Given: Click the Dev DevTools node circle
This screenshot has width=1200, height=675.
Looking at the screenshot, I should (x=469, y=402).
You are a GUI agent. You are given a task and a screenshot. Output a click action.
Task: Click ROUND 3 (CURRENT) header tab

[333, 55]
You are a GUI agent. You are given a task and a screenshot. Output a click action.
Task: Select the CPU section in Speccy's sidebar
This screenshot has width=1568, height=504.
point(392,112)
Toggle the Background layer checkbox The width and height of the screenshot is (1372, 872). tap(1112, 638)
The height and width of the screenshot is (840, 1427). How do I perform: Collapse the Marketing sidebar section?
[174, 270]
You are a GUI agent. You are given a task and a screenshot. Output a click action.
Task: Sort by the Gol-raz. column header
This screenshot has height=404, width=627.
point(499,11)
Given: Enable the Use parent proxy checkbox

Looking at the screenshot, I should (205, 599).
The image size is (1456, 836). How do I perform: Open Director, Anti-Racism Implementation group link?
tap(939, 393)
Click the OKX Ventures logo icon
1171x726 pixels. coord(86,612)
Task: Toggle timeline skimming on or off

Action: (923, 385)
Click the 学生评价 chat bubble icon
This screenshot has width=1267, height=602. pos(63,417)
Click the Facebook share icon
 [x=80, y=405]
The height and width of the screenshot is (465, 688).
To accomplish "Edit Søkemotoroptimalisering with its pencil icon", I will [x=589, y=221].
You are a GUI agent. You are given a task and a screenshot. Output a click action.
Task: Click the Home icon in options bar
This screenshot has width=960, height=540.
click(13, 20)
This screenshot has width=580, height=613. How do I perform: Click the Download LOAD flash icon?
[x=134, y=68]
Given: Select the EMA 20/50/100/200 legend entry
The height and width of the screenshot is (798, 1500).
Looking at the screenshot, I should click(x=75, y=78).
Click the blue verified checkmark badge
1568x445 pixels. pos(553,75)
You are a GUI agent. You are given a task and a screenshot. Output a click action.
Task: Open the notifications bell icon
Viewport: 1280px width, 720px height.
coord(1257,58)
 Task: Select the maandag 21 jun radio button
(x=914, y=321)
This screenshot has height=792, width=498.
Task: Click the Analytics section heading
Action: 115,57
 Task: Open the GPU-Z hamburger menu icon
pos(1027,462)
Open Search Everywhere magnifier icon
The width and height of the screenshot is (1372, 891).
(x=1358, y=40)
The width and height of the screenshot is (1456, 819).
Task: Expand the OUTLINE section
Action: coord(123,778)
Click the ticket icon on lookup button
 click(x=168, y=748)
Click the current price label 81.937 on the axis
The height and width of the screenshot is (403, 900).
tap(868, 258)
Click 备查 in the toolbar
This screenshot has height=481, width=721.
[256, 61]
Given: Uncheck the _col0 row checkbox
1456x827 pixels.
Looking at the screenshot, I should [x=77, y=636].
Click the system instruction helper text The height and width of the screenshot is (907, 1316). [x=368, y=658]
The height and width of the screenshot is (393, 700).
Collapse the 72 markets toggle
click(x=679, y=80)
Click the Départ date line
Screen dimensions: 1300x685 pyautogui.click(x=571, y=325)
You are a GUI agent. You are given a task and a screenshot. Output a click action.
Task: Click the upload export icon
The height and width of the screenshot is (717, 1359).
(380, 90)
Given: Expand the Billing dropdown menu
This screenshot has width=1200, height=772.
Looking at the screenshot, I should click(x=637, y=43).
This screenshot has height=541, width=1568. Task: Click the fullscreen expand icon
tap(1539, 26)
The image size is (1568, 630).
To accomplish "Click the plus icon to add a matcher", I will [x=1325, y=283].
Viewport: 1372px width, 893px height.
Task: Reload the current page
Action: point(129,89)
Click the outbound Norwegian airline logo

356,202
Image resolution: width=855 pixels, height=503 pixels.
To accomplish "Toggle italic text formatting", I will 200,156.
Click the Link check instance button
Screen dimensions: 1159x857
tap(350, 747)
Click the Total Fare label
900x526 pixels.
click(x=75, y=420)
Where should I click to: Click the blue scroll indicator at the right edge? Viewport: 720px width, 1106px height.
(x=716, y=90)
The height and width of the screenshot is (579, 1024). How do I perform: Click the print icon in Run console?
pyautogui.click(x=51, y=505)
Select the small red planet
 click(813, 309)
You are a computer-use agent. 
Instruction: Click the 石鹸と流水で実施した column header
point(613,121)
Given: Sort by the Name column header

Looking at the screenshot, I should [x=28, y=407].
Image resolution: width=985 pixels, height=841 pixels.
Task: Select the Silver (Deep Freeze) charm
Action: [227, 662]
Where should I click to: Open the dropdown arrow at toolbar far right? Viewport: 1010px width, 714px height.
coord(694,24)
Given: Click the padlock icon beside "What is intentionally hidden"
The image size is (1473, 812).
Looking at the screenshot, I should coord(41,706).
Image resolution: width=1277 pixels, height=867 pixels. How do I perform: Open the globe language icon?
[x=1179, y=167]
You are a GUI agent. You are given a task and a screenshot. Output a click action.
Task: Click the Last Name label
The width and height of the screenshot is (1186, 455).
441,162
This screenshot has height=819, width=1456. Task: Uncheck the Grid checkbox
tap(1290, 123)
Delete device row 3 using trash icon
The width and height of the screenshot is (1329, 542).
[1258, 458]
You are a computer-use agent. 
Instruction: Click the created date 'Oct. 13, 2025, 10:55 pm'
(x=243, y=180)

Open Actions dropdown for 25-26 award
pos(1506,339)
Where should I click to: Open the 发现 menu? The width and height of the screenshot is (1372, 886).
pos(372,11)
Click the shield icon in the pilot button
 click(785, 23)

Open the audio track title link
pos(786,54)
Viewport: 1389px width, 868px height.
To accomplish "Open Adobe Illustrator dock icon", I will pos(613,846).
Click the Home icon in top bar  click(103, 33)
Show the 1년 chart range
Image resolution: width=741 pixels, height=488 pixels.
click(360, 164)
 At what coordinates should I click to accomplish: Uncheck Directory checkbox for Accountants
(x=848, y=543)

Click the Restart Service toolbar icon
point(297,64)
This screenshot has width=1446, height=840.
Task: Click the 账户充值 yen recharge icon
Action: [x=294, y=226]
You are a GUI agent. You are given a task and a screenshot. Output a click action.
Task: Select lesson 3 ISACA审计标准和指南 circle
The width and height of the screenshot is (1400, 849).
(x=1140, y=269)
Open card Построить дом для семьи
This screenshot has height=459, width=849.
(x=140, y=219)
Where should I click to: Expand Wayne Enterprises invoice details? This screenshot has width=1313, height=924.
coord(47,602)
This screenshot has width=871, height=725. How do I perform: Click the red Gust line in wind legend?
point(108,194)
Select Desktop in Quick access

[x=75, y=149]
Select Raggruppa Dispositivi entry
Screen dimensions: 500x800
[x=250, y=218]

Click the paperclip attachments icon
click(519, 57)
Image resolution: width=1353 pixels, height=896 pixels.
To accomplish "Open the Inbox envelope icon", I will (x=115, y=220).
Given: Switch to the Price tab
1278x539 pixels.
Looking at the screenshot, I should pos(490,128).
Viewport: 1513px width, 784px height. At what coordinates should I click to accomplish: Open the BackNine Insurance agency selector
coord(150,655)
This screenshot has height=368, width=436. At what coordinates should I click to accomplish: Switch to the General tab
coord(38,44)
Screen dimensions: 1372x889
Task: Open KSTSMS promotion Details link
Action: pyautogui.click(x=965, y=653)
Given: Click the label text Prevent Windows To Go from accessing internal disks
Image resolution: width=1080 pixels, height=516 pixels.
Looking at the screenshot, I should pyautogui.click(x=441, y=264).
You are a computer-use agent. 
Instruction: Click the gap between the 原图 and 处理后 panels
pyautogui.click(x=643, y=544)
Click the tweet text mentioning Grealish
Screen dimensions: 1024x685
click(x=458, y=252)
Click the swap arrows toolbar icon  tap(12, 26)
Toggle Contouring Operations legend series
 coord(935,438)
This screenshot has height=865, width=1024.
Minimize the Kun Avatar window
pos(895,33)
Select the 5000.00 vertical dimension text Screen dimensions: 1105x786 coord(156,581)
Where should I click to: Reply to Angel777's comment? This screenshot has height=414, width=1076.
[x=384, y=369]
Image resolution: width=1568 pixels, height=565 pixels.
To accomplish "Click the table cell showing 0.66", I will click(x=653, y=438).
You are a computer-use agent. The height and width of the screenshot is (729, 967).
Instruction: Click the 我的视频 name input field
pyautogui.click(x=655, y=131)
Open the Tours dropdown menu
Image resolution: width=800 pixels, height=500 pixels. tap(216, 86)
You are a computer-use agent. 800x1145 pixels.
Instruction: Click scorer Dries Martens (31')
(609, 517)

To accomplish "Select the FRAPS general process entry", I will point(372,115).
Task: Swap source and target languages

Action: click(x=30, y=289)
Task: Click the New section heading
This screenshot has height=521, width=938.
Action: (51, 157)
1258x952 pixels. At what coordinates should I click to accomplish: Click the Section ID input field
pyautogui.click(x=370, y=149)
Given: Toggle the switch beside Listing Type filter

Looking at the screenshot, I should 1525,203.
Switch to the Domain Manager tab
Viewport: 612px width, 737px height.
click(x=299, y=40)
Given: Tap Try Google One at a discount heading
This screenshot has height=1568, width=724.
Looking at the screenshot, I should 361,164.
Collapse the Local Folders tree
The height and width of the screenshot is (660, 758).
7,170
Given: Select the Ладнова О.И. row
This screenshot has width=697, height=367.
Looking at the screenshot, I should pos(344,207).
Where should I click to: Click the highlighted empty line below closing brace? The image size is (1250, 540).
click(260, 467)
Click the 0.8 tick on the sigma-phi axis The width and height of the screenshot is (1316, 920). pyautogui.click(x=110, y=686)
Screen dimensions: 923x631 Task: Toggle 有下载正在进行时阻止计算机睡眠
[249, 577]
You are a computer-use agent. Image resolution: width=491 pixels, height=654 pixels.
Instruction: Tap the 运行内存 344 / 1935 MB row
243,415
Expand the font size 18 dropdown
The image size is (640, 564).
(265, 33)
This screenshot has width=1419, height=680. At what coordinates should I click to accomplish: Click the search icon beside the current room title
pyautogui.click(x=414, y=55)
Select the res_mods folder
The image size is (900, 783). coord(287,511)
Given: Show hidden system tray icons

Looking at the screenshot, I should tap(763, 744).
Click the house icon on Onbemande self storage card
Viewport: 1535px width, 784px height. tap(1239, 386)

# # # #

▶ [What you have to do]:
Repeat the data verbatim, starting from the line with "The height and width of the screenshot is (840, 1427)." up to and including the line with "Action: (923, 385)".

▶ [Finished task]:
The height and width of the screenshot is (840, 1427). How do I perform: Collapse the Marketing sidebar section?
[174, 270]
You are a GUI agent. You are given a task and a screenshot. Output a click action.
Task: Sort by the Gol-raz. column header
This screenshot has height=404, width=627.
point(499,11)
Given: Enable the Use parent proxy checkbox

Looking at the screenshot, I should (205, 599).
The image size is (1456, 836). How do I perform: Open Director, Anti-Racism Implementation group link?
tap(939, 393)
Click the OKX Ventures logo icon
1171x726 pixels. coord(86,612)
Task: Toggle timeline skimming on or off

Action: (923, 385)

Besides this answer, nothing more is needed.